Der höflich geschmeidige Hofmann hüstelte discret, lächelte und zuckte geheimnißvoll die Achseln. Ich stellte seine Discretion natürlich auf keine weitere Probe.
Da man ihn gleich darauf zu einem Kranken in's Dorf rief, verabschiedete er sich mit dem Versprechen, in der Frühe wieder da zu sein. Das Männchen drehte sich mit unglaublicher Schnelligkeit und rastloser Lebendigkeit wie ein Kreisel um sich selbst, die gnädig überlassene Hand der Baronin küssend, dem Haushofmeister ein vertraulich Wort zuflüsternd, rückwärtsgehend, unter einer Unzahl von Verbeugungen, bis er etwas unfreiwillig rasch über die Schwelle hinausstolperte. Der schmerzlich gepreßte Mund des Barons verzog sich unwillkürlich zu dem Schatten eines Lächelns. Die Gnädige war in ohnmachtartiger Ermattung wieder an die Lehne ihres Sessels zurückgesunken. Fräulein Ingeborg ging ab und zu und ertheilte der Dienerschaft leise Befehle, trotz des gedämpften Tones so bestimmt und klar, daß mein Auge voll Interesse jeder Bewegung des seltenen Mädchens folgte. Wie jungfräulich herb und stolz sie erschien, kühlanwehend, wie der Odem des Meeres, der hier durch jeden Spalt zu dringen schien! Aber der Seewind thut nicht weh durch seine energische Kraft; er erfrischt nur und fegt alle unreinen Dünste fort.

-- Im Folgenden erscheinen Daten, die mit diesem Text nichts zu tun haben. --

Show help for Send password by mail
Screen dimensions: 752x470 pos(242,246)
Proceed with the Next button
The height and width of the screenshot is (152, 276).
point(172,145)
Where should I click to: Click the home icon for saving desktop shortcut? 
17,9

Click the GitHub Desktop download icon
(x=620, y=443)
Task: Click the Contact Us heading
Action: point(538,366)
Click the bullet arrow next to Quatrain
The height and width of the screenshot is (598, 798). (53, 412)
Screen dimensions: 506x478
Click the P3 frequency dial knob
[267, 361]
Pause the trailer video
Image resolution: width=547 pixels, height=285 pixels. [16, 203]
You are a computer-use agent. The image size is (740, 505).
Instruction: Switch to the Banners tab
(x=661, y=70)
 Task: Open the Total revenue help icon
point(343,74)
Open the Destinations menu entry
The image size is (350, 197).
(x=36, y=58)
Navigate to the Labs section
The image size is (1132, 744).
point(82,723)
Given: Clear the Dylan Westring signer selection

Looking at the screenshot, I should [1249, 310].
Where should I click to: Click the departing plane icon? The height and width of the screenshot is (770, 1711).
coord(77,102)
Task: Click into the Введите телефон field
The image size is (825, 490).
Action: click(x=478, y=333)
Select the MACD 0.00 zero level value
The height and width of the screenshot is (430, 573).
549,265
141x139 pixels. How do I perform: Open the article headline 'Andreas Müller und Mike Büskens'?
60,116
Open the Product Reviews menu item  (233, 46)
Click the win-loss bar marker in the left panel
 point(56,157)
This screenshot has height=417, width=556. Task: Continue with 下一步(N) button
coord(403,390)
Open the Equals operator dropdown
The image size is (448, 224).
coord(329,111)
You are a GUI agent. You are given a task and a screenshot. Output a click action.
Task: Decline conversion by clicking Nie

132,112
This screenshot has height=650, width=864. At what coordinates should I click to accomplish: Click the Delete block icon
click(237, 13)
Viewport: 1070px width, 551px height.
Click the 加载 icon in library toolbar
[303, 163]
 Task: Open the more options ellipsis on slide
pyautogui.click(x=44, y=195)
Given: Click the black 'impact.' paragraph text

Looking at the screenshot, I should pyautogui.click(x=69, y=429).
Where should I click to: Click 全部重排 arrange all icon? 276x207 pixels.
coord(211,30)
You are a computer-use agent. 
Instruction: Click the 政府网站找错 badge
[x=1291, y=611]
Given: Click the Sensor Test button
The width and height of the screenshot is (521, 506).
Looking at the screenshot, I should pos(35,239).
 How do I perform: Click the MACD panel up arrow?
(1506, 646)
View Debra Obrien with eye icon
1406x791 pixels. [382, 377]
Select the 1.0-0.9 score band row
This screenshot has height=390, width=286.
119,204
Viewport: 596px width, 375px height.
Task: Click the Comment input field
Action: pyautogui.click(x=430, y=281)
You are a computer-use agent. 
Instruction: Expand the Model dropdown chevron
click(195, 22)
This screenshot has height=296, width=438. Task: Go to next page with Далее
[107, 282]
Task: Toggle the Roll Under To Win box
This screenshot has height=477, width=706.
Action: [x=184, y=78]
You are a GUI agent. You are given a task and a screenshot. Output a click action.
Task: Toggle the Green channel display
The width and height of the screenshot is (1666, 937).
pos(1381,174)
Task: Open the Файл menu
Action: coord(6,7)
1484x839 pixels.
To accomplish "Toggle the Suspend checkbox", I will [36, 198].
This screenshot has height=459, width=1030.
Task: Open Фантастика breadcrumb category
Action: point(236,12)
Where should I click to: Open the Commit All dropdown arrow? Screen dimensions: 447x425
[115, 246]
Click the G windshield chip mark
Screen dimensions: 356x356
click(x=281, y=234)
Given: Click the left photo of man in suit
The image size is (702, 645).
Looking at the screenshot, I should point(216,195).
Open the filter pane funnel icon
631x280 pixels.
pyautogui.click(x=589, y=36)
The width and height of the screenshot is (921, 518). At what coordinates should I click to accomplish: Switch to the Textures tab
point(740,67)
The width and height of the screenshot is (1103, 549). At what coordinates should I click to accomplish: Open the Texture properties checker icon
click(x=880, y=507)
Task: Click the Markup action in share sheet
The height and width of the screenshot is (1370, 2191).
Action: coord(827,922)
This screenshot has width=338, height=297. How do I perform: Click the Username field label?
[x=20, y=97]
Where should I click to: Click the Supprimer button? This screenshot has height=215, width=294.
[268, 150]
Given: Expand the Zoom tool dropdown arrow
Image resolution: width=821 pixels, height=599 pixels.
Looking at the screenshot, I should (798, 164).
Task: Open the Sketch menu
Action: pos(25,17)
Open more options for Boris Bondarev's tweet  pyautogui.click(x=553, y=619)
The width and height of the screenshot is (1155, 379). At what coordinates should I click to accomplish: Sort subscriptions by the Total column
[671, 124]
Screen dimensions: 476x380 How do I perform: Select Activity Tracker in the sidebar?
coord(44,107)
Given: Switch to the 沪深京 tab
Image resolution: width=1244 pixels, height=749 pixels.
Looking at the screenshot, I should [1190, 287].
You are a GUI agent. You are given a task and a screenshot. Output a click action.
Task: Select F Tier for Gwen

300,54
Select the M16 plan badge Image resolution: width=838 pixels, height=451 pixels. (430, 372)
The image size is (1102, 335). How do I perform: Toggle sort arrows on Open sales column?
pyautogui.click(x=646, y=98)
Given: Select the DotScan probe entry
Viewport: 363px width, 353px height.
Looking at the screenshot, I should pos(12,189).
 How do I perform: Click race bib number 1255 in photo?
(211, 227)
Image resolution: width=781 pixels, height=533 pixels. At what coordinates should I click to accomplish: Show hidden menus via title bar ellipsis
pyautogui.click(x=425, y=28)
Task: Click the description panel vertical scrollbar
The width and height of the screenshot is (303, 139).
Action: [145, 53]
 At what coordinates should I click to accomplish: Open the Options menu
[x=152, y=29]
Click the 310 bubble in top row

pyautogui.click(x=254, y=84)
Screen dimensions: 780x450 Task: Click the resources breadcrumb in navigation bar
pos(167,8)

Ich bat um Erlaubniß, mich zurückziehen zu dürfen, um mich von der Reise auszuruhen. Die Baronin sah mich von unten herauf mit einem ich möchte sagen: schmeichelnden Blicke an, wenn dieser Ausdruck für die Situation nicht gar zu frivol klänge. Wie seltsam, daß dieser lange auf mir haftende warme Blick, der, hätte er mich vor Jahren getroffen, mein Blut in Bewegung gesetzt haben würde, mich völlig kühl ließ! Sie nickte mir halb gönnerhaft, halb vertraulich zu, und dabei zuckte es eine Secunde beinahe schalkisch um den feinen Mund dieser Sphinx.
„Mit wem von uns spielte sie eigentlich Komödie?“ so fragte ich mich, aber als dem nervösen Spiel der Gesichtsmuskeln ein hysterisches Schluchzen folgte, bat ich ihr, als ich mich verabschiedete, innerlich meine Gedankensünden, meinen freventlichen Argwohn ab.
Morgen dachte ich bei Zeiten wieder aufzubrechen. Jeder hier müßig verbrachte Augenblick war ein Raub an meinen Berufspflichten. Dem Baron konnte ich, der Fremde, eine tröstende oder auch nur willkommene Gesellschaft unmöglich sein. Ina? – sie war mir plötzlich seltsam fern gerückt – fremd, ganz fremd geworden.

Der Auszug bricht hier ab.